90

‘Kunnen we de details even laten zitten?’ zegt Max. ‘Je weet wel, tot we de kinderen hebben afgezet?’

‘Natuurlijk, sorry,’ zegt Jar en hij kijkt in de achteruitkijkspiegel van de Land Rover naar de twee jonge kinderen van Max, die op de achterbank zitten te stoeien met naast zich hun schooltassen en lunchtrommeltjes.

‘De volgende generatie moet absoluut weten wat ze in Guantánamo uit naam van de westerse democratie hebben uitgespookt, maar misschien kunnen we beter wachten tot ze wat ouder zijn. Laten we zeggen een jaar of tien.’

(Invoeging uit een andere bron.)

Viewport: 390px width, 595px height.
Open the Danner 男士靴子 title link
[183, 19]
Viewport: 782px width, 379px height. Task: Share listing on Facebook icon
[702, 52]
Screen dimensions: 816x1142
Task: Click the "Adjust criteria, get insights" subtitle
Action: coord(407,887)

Jar weet een half glimlachje op te brengen en kijkt toe als Max de auto stilzet voor de basisschool in Dulwich. Eerder had Max erop gestaan om hem van Canary Wharf op te halen, ook al was het half vijf ’s ochtends. Jar had een paar uur bij Max thuis op de bank geslapen, tot grote opwinding van Max’ kinderen, die met grote ogen om de zitkamerdeur hadden gegluurd toen hij zich bewoog.

‘Hoe heet je?’ had het meisje gevraagd.

‘Jar, antwoordde hij, hij schatte dat ze een jaar of zes waren, tweeling, maar niet identiek.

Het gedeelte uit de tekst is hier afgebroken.